I will now step up and help you. Please read the below carefully:

http://www.lindjensen.com/CM/Articles/Crime%20Doesn't%20Pay-%20The%20Criminal%20Act%20Exclusion.pdf

So do you get it yet? Deliberate shootings are crimes. Insurance. won't. pay. damages. resulting. from. criminal. acts. Is that too many words in a row for you.

So, suppose you have a policy? Then shoot someone. Accident? Yes, the insurance company will pay. Shoot up a school? They don't pay a dime.. So, your cool-sounding idea simply boils down to a fee to enjoy what is considered a basic right only.

Our homeowner's liability / umbrella insurance policies otherwise already cover firearms accidents.

Now with your new found knowledge on how insurance works help me understand how an insurance policy taken out / forced on people who won't commit a crime anyway will reduce shootings by those who will.

AUTO insurance companies don't pay either if you get drunk and kill somebody. Even though people are compelled in most states to get insurance. Compelling them to get insurance doesnt stop a person from getting behind the wheel all tanked up on booze on weekend nights either.

Your logic does not hold up. Only an idiot would assume that an insurance company would willingly underwrite cold-blooded murderers LOL. (your next cool idea would probably be to compel them to do that too)

Are you really that dense? Geezuz. The gun owner in this latest tragedy was NOT the one committing the crime. Her insurance would pay for the victims and their families for her NEGLIGENCE, if it was determined that she was in fact, negligent.

### Entries shown
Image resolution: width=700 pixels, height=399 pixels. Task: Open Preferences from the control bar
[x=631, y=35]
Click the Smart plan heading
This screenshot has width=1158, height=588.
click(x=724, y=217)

--

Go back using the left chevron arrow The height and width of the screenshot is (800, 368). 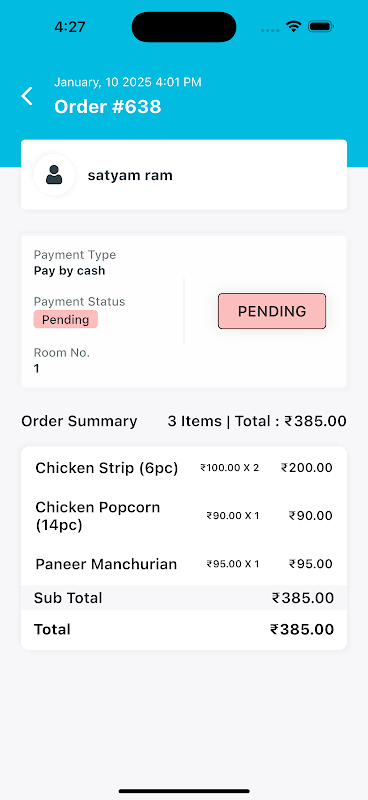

* * *

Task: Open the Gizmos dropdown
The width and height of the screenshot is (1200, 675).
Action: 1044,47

### Problem details
According to the post on insurance and shootings, which insurance policies already cover firearms accidents?

### Written answer
Homeowner's liability and umbrella insurance policies.